Results: Sixty patients with a mean age of 35 (range, 2–75) years and a median presenting Karnofsky’s performance score (KPS) of 90 were identified for study inclusion. Six (10%) patients were FNCLCC grade 1, 18 (30%) were FNCLCC grade 2, and 36 (60%) were FNCLCC grade 3. The most common histologic diagnoses represented were hemangiopericytoma (23.3%), rhabdomyosarcoma (20%), malignant fibrous histiocytoma (10%) and liposarcoma (10%). Mean length of follow-up was 73.7 months ± 57.6 (SD). Five-year PFS and DSS rates were 45 and 60%, respectively. Ten-year PFS and DSS rates were 29 and 32%, respectively. Recurrence occurred in 19 (31.7%) patients. The most common cause of treatment failure was local recurrence, in 12 of 60 patients (20%). In the multivariate analysis for the entire cohort, metastasis on presentation was an independent predictor of poor DSS (hazard ratio [HR] = 3.76, 95% confidence interval [CI]: 1.53–9.21). For patients who presented without metastasis (n = 52), prior radiation treatment (HR = 0.009, CI: 0.023–0.590), cavernous sinus involvement (HR = 0.051, CI: 0.010–0.270) were negative predictors while gross total resection (GTR) with negative margins (HR = 9.416, CI: 1.276–69.514) was a positive predictor of PFS. For DSS, brain invasion (HR = 0.254, CI: 0.089–0.729) was the only independent predictor of survival.

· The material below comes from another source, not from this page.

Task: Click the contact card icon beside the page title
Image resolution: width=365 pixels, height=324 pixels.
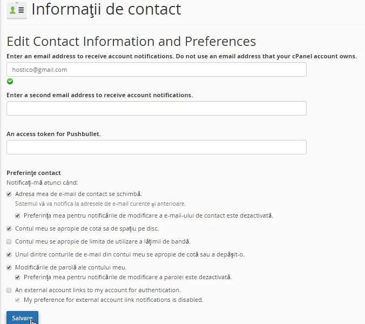Action: click(16, 10)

Conclusion: The most common cause of treatment failure for patients with soft tissue sarcomas of the skull base is local recurrence, which defines the goals of treatment. Metastasis at presentation was an independent predictor of poor DSS. For patients presenting with local disease only, prior radiation treatment, cavernous sinus involvement, and GTR with negative margins were independent predictors of PFS whereas brain invasion was an independent predictor of poor DSS. This data can be used to inform surgical decision making and counseling for patients with soft tissue sarcomas of the skull base.